* _What the task requires_
With nothing added and nothing dropped, write out all of the entries below.

* _Dataset_
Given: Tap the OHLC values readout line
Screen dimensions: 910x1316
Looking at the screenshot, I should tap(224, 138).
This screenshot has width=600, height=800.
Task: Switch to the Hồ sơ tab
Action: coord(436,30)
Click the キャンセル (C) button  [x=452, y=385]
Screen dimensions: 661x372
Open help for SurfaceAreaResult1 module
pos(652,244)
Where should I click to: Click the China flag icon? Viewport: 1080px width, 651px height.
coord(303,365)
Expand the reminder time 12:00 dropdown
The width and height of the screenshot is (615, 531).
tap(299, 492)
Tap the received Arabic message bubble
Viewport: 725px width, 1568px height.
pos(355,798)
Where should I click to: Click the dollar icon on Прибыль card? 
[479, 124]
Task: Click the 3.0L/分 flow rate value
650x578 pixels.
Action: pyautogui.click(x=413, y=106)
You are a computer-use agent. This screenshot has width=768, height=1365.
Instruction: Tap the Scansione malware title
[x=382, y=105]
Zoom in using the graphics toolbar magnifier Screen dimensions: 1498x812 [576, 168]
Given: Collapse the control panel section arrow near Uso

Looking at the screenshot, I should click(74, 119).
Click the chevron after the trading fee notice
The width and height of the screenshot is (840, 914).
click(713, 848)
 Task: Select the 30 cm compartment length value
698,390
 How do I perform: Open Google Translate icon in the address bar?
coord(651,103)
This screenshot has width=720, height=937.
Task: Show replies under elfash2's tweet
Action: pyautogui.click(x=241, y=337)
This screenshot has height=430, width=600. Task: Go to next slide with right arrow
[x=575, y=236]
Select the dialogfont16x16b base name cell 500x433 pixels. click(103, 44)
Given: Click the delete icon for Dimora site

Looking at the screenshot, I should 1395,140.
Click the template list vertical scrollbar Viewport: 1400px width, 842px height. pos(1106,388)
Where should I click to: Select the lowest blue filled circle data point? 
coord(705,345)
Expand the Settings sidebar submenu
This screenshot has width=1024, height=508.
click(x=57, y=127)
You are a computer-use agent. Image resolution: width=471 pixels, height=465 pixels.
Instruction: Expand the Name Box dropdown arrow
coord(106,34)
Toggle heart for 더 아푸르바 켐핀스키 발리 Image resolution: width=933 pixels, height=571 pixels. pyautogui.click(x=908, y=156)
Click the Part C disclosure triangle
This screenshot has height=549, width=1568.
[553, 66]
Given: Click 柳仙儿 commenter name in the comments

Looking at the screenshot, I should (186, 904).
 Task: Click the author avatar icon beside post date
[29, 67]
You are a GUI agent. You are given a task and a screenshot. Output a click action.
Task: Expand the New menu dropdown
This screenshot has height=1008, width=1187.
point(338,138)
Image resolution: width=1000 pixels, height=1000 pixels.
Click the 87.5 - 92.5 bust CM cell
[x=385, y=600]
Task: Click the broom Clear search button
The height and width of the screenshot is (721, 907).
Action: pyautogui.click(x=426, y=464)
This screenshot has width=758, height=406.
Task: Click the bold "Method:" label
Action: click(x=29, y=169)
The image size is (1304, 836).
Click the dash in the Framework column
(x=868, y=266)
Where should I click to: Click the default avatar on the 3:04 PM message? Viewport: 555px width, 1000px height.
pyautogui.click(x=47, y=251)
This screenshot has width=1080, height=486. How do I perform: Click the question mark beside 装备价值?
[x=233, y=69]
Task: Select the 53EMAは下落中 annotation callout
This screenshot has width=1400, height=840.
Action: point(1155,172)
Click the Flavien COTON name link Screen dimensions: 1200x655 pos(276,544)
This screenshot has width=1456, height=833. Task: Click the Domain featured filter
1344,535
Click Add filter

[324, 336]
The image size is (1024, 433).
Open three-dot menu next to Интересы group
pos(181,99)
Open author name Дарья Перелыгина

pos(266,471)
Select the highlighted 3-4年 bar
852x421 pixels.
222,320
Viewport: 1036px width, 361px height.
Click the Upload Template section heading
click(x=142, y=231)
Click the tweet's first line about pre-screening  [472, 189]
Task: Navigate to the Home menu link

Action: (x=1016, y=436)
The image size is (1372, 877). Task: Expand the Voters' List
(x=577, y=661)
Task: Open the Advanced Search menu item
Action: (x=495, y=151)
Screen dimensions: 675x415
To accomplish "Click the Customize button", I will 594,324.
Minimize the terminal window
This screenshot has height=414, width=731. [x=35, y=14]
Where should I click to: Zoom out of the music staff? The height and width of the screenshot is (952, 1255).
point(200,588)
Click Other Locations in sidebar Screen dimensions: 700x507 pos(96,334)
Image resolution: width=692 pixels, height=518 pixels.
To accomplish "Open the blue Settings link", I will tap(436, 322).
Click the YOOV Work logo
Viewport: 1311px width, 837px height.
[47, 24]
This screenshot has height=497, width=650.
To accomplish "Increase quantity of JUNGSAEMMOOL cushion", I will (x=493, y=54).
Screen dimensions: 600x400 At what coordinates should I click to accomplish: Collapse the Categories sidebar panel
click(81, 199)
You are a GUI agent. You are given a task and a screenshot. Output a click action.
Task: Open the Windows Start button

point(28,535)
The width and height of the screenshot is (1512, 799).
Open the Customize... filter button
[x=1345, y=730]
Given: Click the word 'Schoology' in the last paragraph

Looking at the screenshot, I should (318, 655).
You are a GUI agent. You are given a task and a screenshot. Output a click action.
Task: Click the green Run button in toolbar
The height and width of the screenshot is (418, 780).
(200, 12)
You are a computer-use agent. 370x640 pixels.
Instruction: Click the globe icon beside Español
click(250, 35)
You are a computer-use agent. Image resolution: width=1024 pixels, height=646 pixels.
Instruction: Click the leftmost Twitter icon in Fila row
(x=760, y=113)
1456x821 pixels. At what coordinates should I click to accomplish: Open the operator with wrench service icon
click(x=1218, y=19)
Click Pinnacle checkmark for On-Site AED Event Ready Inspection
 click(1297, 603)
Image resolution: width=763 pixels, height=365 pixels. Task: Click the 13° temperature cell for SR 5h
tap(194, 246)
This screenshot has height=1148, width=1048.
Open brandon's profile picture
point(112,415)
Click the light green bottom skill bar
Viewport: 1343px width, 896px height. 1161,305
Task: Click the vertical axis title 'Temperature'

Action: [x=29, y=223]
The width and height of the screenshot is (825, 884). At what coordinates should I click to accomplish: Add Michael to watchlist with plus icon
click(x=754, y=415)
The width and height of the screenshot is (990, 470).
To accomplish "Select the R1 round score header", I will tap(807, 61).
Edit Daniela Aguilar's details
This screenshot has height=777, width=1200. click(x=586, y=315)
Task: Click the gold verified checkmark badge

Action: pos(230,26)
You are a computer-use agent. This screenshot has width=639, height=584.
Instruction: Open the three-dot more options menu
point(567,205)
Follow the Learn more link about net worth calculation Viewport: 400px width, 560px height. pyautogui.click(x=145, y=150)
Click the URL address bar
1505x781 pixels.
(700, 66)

* _Answer to this exercise_
Given: Tap the OHLC values readout line
Screen dimensions: 910x1316
Looking at the screenshot, I should tap(224, 138).
This screenshot has width=600, height=800.
Task: Switch to the Hồ sơ tab
Action: coord(436,30)
Click the キャンセル (C) button  [x=452, y=385]
Screen dimensions: 661x372
Open help for SurfaceAreaResult1 module
pos(652,244)
Where should I click to: Click the China flag icon? Viewport: 1080px width, 651px height.
coord(303,365)
Expand the reminder time 12:00 dropdown
The width and height of the screenshot is (615, 531).
tap(299, 492)
Tap the received Arabic message bubble
Viewport: 725px width, 1568px height.
pos(355,798)
Where should I click to: Click the dollar icon on Прибыль card? 
[479, 124]
Task: Click the 3.0L/分 flow rate value
650x578 pixels.
Action: pyautogui.click(x=413, y=106)
You are a computer-use agent. This screenshot has width=768, height=1365.
Instruction: Tap the Scansione malware title
[x=382, y=105]
Zoom in using the graphics toolbar magnifier Screen dimensions: 1498x812 [576, 168]
Given: Collapse the control panel section arrow near Uso

Looking at the screenshot, I should click(74, 119).
Click the chevron after the trading fee notice
The width and height of the screenshot is (840, 914).
click(713, 848)
 Task: Select the 30 cm compartment length value
698,390
 How do I perform: Open Google Translate icon in the address bar?
coord(651,103)
This screenshot has width=720, height=937.
Task: Show replies under elfash2's tweet
Action: pyautogui.click(x=241, y=337)
This screenshot has height=430, width=600. Task: Go to next slide with right arrow
[x=575, y=236]
Select the dialogfont16x16b base name cell 500x433 pixels. click(103, 44)
Given: Click the delete icon for Dimora site

Looking at the screenshot, I should 1395,140.
Click the template list vertical scrollbar Viewport: 1400px width, 842px height. pos(1106,388)
Where should I click to: Select the lowest blue filled circle data point? 
coord(705,345)
Expand the Settings sidebar submenu
This screenshot has width=1024, height=508.
click(x=57, y=127)
You are a computer-use agent. Image resolution: width=471 pixels, height=465 pixels.
Instruction: Expand the Name Box dropdown arrow
coord(106,34)
Toggle heart for 더 아푸르바 켐핀스키 발리 Image resolution: width=933 pixels, height=571 pixels. pyautogui.click(x=908, y=156)
Click the Part C disclosure triangle
This screenshot has height=549, width=1568.
[553, 66]
Given: Click 柳仙儿 commenter name in the comments

Looking at the screenshot, I should (186, 904).
 Task: Click the author avatar icon beside post date
[29, 67]
You are a GUI agent. You are given a task and a screenshot. Output a click action.
Task: Expand the New menu dropdown
This screenshot has height=1008, width=1187.
point(338,138)
Image resolution: width=1000 pixels, height=1000 pixels.
Click the 87.5 - 92.5 bust CM cell
[x=385, y=600]
Task: Click the broom Clear search button
The height and width of the screenshot is (721, 907).
Action: pyautogui.click(x=426, y=464)
This screenshot has width=758, height=406.
Task: Click the bold "Method:" label
Action: click(x=29, y=169)
The image size is (1304, 836).
Click the dash in the Framework column
(x=868, y=266)
Where should I click to: Click the default avatar on the 3:04 PM message? Viewport: 555px width, 1000px height.
pyautogui.click(x=47, y=251)
This screenshot has width=1080, height=486. How do I perform: Click the question mark beside 装备价值?
[x=233, y=69]
Task: Select the 53EMAは下落中 annotation callout
This screenshot has width=1400, height=840.
Action: point(1155,172)
Click the Flavien COTON name link Screen dimensions: 1200x655 pos(276,544)
This screenshot has width=1456, height=833. Task: Click the Domain featured filter
1344,535
Click Add filter

[324, 336]
The image size is (1024, 433).
Open three-dot menu next to Интересы group
pos(181,99)
Open author name Дарья Перелыгина

pos(266,471)
Select the highlighted 3-4年 bar
852x421 pixels.
222,320
Viewport: 1036px width, 361px height.
Click the Upload Template section heading
click(x=142, y=231)
Click the tweet's first line about pre-screening  [472, 189]
Task: Navigate to the Home menu link

Action: (x=1016, y=436)
The image size is (1372, 877). Task: Expand the Voters' List
(x=577, y=661)
Task: Open the Advanced Search menu item
Action: (x=495, y=151)
Screen dimensions: 675x415
To accomplish "Click the Customize button", I will 594,324.
Minimize the terminal window
This screenshot has height=414, width=731. [x=35, y=14]
Where should I click to: Zoom out of the music staff? The height and width of the screenshot is (952, 1255).
point(200,588)
Click Other Locations in sidebar Screen dimensions: 700x507 pos(96,334)
Image resolution: width=692 pixels, height=518 pixels.
To accomplish "Open the blue Settings link", I will tap(436, 322).
Click the YOOV Work logo
Viewport: 1311px width, 837px height.
[47, 24]
This screenshot has height=497, width=650.
To accomplish "Increase quantity of JUNGSAEMMOOL cushion", I will (x=493, y=54).
Screen dimensions: 600x400 At what coordinates should I click to accomplish: Collapse the Categories sidebar panel
click(81, 199)
You are a GUI agent. You are given a task and a screenshot. Output a click action.
Task: Open the Windows Start button

point(28,535)
The width and height of the screenshot is (1512, 799).
Open the Customize... filter button
[x=1345, y=730]
Given: Click the word 'Schoology' in the last paragraph

Looking at the screenshot, I should (318, 655).
You are a GUI agent. You are given a task and a screenshot. Output a click action.
Task: Click the green Run button in toolbar
The height and width of the screenshot is (418, 780).
(200, 12)
You are a computer-use agent. 370x640 pixels.
Instruction: Click the globe icon beside Español
click(250, 35)
You are a computer-use agent. Image resolution: width=1024 pixels, height=646 pixels.
Instruction: Click the leftmost Twitter icon in Fila row
(x=760, y=113)
1456x821 pixels. At what coordinates should I click to accomplish: Open the operator with wrench service icon
click(x=1218, y=19)
Click Pinnacle checkmark for On-Site AED Event Ready Inspection
 click(1297, 603)
Image resolution: width=763 pixels, height=365 pixels. Task: Click the 13° temperature cell for SR 5h
tap(194, 246)
This screenshot has height=1148, width=1048.
Open brandon's profile picture
point(112,415)
Click the light green bottom skill bar
Viewport: 1343px width, 896px height. 1161,305
Task: Click the vertical axis title 'Temperature'

Action: [x=29, y=223]
The width and height of the screenshot is (825, 884). At what coordinates should I click to accomplish: Add Michael to watchlist with plus icon
click(x=754, y=415)
The width and height of the screenshot is (990, 470).
To accomplish "Select the R1 round score header", I will tap(807, 61).
Edit Daniela Aguilar's details
This screenshot has height=777, width=1200. click(x=586, y=315)
Task: Click the gold verified checkmark badge

Action: pos(230,26)
You are a computer-use agent. This screenshot has width=639, height=584.
Instruction: Open the three-dot more options menu
point(567,205)
Follow the Learn more link about net worth calculation Viewport: 400px width, 560px height. pyautogui.click(x=145, y=150)
Click the URL address bar
1505x781 pixels.
(700, 66)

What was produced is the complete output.